Start Page text

Close to a thousand of you have sent letters to Premier Ford and the Minister of Tourism, Culture and Recreation opposing their plans for the possible destruction of Ontario Place.
One of the supporters of Ontario Place for All, Richard Longley, sent us a copy of his letter, and gave us permission to share it with you:
Dear Premier Ford, Ministers Tibollo and McNaughton, all others who care about the future of Ontario Place and Exhibition Place.
Why the urge to destroy Ontario Place in order to save it? Why the reflexive insistence on “no residence”? Call an international design competition to consider its future?
I’m relieved that the provincial government has abandoned the idea of a casino at Ontario Place. But I am dismayed that every part of architect Eb Zeidler and landscape architect’s Michael Hough’s “machine in a park” is available for “transformation”. Pods, islands, Cinesphere and the stunningly beautiful Trillium Park with its William G. Davis Trail, its superb views of Toronto and its references to historic First Nations presence on the lakefront – all are up for grabs.
The grotesquely ugly (but very successful!) Budweiser Stage built in 1995 on the site of Eb Zeidler’s demolished but still much missed Forum (that was also extremely successful) is the only part of Ontario Place that’s protected. (Paradoxically, by a lease with Live Nation, an affiliate of Labatt’s Brewery, that seems to warrant more Provincial Government respect than the lease that protects the Beer Store).
The Ontario Place Call For Development acknowledges that it cannot flourish year-round without public transit superior to what is there at present. It currently requires a long, bleak walk over a parking lot desert to the bridge to Ontario Place. If the Ontario Line is built – for an estimated cost of $10.9b – it would go through the city, connecting the south-centre of Exhibition Place to the Ontario Science Centre. But will the Ontario Line be built if year-round ridership to and from Ontario Place and Exhibition Place cannot justify such a colossal investment?
Not acknowledged in the Call for Development is something agreed to by all who have thought about its future: Ontario Place cannot be improved without parallel improvement of Exhibition Place.
But the strangest paradox in the Call for Development must be this: “Residential development will not be permitted on the site.”
Why does this reflexive prohibition against residence persist, when the desire of all who would revitalize Ontario Place or rebuild it, is to make Ontario Place alive and active year-round?
Will the “entertainment, sports, commercial, recreation and/or leisure attractions” suggested in the Call for Development provide sufficient riders for the Ontario Line, 365 days a year, if no one is allowed to live there and create businesses near its Exhibition Place/Ontario Place terminus? (Note: near not on the Ontario Place site.)

End Page text
Start Provided information

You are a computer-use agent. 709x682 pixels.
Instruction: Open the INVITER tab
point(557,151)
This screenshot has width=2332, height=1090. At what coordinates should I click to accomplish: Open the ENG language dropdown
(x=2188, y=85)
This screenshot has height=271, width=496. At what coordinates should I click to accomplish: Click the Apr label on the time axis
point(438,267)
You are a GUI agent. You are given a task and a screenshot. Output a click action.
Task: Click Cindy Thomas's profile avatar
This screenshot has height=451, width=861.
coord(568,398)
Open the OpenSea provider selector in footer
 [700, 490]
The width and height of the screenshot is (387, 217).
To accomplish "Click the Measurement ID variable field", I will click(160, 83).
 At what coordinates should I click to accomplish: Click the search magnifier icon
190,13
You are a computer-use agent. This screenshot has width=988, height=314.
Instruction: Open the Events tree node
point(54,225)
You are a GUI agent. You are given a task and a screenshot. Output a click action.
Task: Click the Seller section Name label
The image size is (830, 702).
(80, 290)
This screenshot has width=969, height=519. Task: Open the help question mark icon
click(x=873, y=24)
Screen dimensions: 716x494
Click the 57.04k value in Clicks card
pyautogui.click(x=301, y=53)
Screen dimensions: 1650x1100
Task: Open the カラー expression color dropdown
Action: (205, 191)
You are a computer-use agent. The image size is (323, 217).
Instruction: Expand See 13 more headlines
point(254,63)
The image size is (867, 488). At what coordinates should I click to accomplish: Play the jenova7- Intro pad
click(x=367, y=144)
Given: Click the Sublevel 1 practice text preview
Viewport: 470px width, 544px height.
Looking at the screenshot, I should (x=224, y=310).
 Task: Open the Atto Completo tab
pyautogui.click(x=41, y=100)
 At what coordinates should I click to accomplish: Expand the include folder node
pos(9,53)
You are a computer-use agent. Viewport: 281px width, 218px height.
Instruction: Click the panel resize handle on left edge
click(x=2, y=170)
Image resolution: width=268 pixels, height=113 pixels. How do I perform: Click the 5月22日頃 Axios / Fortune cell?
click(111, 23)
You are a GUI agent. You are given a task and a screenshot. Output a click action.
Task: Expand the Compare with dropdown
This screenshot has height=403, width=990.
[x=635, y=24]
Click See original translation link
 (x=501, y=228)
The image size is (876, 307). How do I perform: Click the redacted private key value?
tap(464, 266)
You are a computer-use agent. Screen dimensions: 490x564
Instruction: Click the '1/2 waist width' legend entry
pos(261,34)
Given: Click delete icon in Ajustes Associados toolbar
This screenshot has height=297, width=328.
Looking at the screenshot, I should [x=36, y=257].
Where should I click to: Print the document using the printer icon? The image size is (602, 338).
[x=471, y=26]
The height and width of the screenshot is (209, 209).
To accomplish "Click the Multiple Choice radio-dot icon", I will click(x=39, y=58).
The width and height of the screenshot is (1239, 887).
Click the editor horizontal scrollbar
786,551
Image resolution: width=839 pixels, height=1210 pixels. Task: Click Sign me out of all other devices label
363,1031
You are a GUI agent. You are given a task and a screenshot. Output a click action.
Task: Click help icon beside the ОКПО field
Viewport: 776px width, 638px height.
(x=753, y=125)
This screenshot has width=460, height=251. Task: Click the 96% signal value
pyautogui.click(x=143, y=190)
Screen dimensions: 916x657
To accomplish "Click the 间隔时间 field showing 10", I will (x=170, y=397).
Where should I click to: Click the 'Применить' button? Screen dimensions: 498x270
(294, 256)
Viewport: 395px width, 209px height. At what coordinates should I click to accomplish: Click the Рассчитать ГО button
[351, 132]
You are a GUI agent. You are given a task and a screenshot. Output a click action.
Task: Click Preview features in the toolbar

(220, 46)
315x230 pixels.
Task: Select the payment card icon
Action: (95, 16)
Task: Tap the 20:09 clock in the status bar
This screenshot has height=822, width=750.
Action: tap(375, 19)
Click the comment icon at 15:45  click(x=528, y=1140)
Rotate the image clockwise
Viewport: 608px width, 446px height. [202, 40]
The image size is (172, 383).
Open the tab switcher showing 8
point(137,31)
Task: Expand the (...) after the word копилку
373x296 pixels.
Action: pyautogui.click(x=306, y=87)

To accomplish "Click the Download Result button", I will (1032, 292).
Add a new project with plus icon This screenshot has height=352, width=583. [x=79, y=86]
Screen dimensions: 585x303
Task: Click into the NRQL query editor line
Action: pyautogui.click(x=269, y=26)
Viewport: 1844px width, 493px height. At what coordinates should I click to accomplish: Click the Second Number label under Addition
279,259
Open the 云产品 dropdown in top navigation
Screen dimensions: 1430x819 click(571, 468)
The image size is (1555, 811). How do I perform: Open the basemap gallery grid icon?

End Provided information

§ Directions: The Ontario Place page names several parts of Ontario Place that are "up for grabs." List all of them.

§ Answer to the problem: Pods, islands, Cinesphere, Trillium Park